■ The task ■
Once you have located the line containing "You are a computer-use agent. 1456x819" in the material below, return it exactly along with each line after it through the line containing "Task: Download the".

= = = = =

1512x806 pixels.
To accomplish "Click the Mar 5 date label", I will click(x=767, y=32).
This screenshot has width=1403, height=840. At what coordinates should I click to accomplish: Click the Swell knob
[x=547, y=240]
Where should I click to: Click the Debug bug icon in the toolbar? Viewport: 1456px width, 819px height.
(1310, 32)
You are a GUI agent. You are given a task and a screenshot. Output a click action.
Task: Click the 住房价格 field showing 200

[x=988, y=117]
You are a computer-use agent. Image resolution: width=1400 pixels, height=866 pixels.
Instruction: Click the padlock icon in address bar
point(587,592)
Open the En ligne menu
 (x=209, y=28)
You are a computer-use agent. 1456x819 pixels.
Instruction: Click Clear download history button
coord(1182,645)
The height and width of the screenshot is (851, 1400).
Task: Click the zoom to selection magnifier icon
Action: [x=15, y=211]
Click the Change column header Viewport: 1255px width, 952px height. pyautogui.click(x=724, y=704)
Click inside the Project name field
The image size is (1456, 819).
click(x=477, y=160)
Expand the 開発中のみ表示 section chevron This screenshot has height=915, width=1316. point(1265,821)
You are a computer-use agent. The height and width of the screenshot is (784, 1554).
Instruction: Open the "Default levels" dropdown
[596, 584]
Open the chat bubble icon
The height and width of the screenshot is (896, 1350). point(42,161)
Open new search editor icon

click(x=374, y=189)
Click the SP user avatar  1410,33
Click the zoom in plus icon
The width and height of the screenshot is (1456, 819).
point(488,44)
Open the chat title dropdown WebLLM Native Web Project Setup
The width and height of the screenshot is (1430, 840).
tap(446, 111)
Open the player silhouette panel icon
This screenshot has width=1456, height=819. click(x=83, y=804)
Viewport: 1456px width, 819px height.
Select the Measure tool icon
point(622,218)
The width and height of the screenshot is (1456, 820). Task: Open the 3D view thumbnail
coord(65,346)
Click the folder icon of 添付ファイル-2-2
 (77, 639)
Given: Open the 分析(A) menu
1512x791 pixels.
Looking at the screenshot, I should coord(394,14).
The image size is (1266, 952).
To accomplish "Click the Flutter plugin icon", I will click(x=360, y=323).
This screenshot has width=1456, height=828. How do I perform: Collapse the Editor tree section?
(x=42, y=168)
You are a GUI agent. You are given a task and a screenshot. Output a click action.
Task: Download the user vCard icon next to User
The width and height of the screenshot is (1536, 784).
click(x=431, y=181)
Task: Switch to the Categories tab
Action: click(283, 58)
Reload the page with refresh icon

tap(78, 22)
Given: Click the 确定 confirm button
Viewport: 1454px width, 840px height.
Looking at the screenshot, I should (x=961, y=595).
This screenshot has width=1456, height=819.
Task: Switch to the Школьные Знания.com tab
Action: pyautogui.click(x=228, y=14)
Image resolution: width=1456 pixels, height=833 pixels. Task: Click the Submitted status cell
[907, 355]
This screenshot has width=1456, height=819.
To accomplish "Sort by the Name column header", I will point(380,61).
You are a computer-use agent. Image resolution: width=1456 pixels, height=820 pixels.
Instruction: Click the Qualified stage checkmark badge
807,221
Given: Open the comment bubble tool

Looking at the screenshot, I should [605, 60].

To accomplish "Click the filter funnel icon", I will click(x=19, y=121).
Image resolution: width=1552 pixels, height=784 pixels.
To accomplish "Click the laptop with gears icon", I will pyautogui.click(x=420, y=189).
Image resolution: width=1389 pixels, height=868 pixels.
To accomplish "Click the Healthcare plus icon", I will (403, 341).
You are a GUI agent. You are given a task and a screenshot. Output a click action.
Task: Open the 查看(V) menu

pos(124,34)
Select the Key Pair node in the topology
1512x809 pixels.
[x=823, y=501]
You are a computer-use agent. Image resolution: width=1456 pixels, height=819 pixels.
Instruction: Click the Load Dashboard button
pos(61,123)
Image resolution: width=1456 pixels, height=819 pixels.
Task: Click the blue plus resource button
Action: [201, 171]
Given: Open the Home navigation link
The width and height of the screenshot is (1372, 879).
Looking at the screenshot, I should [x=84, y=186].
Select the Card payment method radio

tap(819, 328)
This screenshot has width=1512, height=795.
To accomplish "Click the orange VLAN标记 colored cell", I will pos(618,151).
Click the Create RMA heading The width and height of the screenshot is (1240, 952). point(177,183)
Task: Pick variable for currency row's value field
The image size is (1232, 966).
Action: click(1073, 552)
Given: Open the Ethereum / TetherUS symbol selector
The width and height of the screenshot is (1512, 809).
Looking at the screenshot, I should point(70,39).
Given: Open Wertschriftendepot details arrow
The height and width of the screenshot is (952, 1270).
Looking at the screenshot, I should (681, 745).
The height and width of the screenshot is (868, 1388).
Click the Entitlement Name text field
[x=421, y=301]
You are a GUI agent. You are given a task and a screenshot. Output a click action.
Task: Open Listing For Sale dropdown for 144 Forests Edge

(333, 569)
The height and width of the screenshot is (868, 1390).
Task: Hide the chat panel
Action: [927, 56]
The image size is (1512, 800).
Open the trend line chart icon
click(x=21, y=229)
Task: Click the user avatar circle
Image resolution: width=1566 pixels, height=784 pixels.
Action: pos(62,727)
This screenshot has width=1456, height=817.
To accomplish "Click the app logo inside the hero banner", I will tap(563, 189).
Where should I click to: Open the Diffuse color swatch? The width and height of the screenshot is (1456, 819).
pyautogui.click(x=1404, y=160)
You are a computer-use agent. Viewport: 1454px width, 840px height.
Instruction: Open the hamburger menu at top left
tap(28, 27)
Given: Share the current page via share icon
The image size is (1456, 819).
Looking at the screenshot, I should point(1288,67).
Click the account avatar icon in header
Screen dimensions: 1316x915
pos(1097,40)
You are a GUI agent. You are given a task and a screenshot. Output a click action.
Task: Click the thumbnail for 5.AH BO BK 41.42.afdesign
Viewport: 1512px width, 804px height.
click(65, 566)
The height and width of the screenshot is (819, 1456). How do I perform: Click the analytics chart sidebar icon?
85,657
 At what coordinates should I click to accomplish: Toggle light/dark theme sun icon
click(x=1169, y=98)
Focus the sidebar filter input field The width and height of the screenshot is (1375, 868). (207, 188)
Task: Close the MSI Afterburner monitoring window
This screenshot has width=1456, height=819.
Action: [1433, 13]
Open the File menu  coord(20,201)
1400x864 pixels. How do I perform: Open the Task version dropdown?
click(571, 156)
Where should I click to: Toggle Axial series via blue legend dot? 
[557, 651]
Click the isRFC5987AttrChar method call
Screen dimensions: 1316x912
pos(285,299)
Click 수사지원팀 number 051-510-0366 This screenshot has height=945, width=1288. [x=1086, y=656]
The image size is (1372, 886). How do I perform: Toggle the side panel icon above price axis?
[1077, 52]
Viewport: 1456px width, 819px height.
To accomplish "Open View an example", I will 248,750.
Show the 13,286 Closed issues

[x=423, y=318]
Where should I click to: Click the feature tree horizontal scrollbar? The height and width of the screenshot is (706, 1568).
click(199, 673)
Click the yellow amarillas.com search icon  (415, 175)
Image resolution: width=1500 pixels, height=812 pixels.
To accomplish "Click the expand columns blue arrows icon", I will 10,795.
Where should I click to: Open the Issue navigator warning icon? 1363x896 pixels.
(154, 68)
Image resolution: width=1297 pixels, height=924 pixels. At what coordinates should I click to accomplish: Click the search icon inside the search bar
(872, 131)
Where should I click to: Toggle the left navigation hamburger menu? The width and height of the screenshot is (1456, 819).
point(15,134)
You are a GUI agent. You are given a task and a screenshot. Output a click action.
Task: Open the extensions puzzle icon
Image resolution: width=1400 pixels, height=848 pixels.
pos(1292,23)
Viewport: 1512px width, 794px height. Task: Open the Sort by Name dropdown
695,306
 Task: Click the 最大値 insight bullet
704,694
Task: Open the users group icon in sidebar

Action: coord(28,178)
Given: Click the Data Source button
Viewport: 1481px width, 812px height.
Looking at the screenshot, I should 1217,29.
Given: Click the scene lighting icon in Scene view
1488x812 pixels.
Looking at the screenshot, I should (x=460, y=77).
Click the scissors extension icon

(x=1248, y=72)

= = = = =

■ Solution ■
You are a computer-use agent. 1456x819 pixels.
Instruction: Click Clear download history button
coord(1182,645)
The height and width of the screenshot is (851, 1400).
Task: Click the zoom to selection magnifier icon
Action: [x=15, y=211]
Click the Change column header Viewport: 1255px width, 952px height. pyautogui.click(x=724, y=704)
Click inside the Project name field
The image size is (1456, 819).
click(x=477, y=160)
Expand the 開発中のみ表示 section chevron This screenshot has height=915, width=1316. point(1265,821)
You are a computer-use agent. The height and width of the screenshot is (784, 1554).
Instruction: Open the "Default levels" dropdown
[596, 584]
Open the chat bubble icon
The height and width of the screenshot is (896, 1350). point(42,161)
Open new search editor icon

click(x=374, y=189)
Click the SP user avatar  1410,33
Click the zoom in plus icon
The width and height of the screenshot is (1456, 819).
point(488,44)
Open the chat title dropdown WebLLM Native Web Project Setup
The width and height of the screenshot is (1430, 840).
tap(446, 111)
Open the player silhouette panel icon
This screenshot has width=1456, height=819. click(x=83, y=804)
Viewport: 1456px width, 819px height.
Select the Measure tool icon
point(622,218)
The width and height of the screenshot is (1456, 820). Task: Open the 3D view thumbnail
coord(65,346)
Click the folder icon of 添付ファイル-2-2
 (77, 639)
Given: Open the 分析(A) menu
1512x791 pixels.
Looking at the screenshot, I should coord(394,14).
The image size is (1266, 952).
To accomplish "Click the Flutter plugin icon", I will click(x=360, y=323).
This screenshot has width=1456, height=828. How do I perform: Collapse the Editor tree section?
(x=42, y=168)
You are a GUI agent. You are given a task and a screenshot. Output a click action.
Task: Download the user vCard icon next to User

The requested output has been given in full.